WORK TASK:
Go through the entries below and copy each line that holds the word "will".

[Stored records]
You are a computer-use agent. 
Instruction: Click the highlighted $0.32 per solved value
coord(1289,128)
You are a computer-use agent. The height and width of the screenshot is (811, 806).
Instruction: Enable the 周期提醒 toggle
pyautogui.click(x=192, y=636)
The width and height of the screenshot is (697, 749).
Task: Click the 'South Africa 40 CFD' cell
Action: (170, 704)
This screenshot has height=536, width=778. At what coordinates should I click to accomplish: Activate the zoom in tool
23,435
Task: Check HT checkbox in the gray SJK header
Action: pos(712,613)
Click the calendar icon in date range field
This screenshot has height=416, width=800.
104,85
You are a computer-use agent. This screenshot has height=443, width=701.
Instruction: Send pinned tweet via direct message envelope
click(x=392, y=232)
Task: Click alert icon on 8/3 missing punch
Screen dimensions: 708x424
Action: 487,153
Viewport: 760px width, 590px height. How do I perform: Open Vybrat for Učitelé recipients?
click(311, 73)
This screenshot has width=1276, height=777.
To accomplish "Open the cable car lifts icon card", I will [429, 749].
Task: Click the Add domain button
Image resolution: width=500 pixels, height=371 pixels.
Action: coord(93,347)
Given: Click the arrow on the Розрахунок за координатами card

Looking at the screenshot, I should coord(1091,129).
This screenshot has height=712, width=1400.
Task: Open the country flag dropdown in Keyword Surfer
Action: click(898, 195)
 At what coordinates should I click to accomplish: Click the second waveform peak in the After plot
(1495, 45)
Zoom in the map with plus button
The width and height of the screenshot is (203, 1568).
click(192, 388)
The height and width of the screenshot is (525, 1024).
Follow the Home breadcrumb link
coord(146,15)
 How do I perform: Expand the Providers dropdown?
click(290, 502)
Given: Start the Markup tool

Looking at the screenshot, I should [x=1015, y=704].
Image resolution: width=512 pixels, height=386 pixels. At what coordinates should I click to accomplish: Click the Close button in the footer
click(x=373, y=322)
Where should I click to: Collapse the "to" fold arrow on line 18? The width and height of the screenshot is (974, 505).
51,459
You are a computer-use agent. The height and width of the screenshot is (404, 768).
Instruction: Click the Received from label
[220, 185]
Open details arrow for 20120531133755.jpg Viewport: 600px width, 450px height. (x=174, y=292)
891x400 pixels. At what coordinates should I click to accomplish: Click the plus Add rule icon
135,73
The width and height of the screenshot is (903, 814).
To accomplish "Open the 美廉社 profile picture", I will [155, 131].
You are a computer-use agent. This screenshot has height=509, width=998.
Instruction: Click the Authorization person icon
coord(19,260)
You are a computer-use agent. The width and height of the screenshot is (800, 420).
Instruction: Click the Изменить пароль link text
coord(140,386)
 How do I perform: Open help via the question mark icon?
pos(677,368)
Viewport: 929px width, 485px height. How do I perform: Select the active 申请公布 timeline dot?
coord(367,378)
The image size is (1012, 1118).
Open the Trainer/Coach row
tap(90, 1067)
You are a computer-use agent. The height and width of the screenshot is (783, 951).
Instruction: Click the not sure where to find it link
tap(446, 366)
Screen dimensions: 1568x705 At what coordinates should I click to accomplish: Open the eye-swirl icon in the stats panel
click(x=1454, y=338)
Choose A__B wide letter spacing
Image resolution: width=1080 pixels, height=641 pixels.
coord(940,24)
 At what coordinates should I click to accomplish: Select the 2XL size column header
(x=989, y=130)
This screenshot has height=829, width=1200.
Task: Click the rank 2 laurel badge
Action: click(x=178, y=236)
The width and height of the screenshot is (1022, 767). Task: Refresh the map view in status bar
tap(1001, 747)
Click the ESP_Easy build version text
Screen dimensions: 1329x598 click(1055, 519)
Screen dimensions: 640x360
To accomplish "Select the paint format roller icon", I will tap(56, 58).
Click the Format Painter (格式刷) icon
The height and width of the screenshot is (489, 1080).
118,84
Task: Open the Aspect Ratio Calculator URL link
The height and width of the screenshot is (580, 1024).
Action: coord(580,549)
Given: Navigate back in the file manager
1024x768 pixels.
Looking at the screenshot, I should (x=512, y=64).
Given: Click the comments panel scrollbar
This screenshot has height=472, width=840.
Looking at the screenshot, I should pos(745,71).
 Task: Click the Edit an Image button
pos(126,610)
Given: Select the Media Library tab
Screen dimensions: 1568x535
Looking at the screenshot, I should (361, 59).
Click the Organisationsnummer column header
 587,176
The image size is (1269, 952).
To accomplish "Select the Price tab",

SOLUTION:
To accomplish "Open the cable car lifts icon card", I will [429, 749].
To accomplish "Open the 美廉社 profile picture", I will [155, 131].
To accomplish "Select the paint format roller icon", I will tap(56, 58).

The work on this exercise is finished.